[Stored data entries]
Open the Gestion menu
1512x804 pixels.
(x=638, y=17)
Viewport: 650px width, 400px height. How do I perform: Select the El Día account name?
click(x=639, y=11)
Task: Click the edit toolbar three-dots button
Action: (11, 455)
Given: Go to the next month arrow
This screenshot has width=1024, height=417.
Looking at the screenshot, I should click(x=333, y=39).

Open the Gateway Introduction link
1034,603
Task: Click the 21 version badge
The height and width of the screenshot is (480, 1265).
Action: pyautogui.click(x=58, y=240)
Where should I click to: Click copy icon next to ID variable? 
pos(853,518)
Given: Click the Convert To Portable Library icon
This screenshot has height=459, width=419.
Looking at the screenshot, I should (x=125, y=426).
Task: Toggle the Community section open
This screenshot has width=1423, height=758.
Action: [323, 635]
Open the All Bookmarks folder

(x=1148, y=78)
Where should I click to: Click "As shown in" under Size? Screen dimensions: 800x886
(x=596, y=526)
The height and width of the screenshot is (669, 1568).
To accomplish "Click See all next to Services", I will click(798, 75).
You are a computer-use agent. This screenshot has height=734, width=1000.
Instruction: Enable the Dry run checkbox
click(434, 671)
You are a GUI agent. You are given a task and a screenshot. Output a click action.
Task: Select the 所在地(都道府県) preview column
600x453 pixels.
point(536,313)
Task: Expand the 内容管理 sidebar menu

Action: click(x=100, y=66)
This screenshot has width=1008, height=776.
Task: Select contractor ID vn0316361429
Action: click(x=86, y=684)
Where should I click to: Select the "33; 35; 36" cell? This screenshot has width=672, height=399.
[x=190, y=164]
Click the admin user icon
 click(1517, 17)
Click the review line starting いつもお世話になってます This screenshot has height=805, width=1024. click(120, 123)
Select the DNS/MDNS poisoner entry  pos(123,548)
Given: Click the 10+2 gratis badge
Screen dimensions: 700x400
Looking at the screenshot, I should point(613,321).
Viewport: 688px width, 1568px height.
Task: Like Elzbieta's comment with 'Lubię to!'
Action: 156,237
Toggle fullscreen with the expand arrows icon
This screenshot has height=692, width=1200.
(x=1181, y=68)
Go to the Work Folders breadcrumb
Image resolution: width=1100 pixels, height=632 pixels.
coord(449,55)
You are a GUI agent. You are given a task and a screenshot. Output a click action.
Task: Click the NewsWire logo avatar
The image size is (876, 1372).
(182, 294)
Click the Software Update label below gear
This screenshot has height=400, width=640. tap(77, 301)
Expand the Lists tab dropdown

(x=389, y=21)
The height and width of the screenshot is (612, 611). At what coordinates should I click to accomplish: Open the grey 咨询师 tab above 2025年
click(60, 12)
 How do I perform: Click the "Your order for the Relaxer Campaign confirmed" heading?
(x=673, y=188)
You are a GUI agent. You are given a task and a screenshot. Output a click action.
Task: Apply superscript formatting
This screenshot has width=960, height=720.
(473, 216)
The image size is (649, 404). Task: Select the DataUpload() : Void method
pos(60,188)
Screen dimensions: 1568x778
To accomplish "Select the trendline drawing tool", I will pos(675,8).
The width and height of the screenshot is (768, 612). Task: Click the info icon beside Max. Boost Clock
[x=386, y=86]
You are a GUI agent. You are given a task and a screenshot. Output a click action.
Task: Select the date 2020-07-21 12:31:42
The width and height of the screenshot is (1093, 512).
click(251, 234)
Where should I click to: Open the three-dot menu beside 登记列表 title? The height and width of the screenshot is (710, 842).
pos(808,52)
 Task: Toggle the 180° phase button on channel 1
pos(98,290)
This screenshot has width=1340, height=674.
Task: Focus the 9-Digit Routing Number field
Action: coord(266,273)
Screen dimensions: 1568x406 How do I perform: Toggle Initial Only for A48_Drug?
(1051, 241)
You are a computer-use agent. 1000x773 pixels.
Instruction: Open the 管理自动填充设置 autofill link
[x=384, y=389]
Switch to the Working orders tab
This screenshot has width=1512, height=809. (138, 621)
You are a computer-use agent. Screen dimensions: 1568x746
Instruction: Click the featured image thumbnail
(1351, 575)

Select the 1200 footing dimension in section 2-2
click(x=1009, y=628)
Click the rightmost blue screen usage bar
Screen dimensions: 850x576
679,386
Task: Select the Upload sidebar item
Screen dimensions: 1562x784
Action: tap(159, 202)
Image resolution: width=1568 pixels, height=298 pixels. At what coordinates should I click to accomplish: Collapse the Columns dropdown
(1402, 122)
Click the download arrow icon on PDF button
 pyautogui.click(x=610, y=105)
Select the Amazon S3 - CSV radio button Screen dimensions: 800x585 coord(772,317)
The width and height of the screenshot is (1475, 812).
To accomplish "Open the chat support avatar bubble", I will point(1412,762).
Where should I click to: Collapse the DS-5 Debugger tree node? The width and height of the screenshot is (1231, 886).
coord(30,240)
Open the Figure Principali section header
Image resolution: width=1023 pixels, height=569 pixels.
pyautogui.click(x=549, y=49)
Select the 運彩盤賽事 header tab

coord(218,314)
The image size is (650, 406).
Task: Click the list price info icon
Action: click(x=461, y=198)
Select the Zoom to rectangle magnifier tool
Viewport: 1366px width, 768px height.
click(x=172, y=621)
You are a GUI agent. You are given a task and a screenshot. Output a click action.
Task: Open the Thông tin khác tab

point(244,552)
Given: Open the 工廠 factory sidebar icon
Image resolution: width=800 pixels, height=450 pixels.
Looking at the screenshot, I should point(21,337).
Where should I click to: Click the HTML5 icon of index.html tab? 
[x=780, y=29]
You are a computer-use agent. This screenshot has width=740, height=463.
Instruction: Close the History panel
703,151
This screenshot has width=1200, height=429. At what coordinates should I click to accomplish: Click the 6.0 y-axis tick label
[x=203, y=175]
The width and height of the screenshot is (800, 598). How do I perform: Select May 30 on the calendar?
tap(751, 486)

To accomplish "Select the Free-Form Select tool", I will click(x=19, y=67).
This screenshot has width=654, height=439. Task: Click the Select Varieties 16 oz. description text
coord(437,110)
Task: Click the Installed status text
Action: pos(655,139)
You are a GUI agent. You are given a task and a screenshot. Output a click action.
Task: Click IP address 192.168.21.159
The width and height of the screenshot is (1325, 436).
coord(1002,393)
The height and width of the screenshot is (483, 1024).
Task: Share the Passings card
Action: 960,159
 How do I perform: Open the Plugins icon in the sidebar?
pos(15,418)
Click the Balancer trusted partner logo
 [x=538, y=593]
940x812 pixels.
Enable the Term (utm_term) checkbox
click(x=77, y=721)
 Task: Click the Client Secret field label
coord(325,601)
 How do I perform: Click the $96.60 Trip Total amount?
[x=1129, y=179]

AIM OF THE EXERCISE:
A single number is required: the count of lines in the records that include the string "computer".

RESULT OF THIS TASK:
4